▶ **Task to complete**
Go line by line through the listing below and copy those that hold "Click".

▶ **Given data**
[Start of Attachment]

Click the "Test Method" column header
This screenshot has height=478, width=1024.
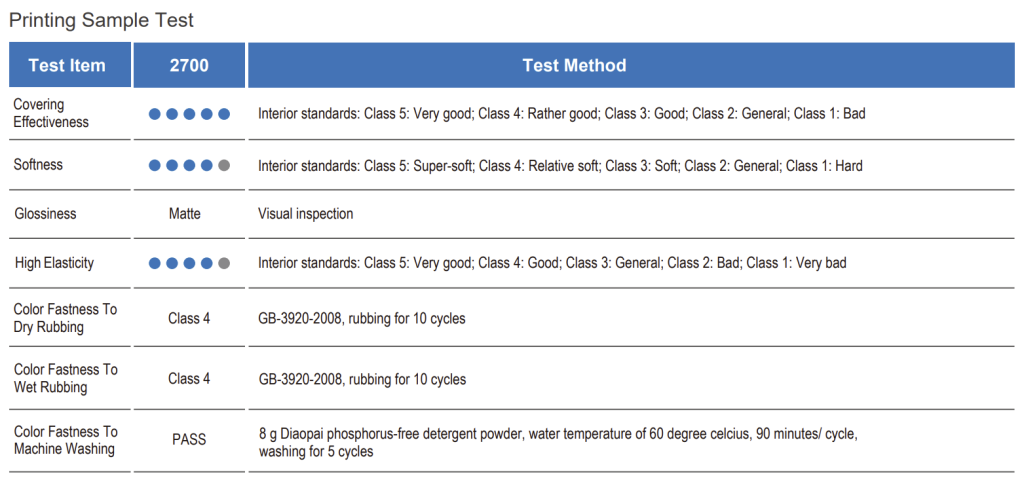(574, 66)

[End of Attachment]
[Start of Attachment]

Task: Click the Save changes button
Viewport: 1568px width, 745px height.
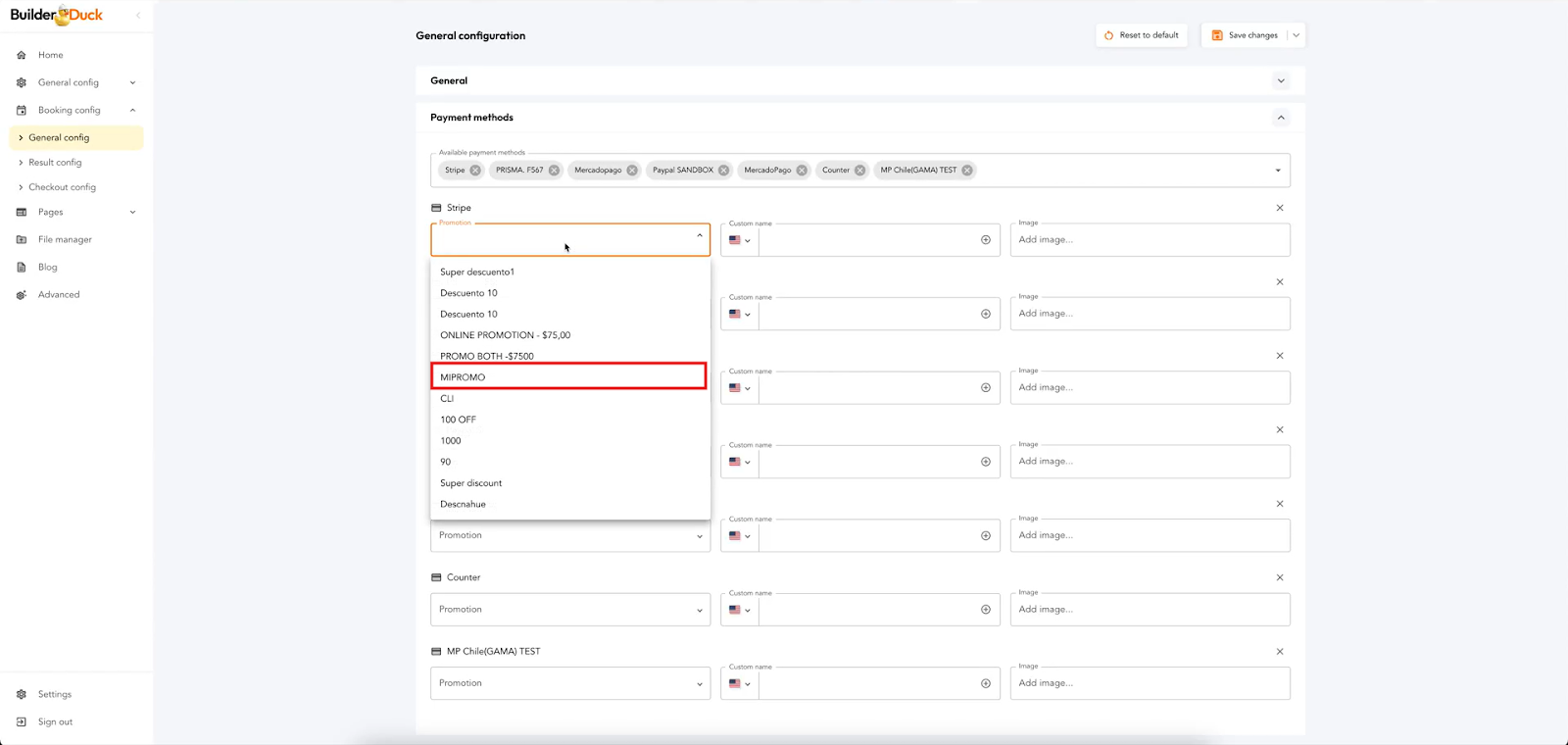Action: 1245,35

[End of Attachment]

▶ **Written solution**
Click the "Test Method" column header
Task: Click the Save changes button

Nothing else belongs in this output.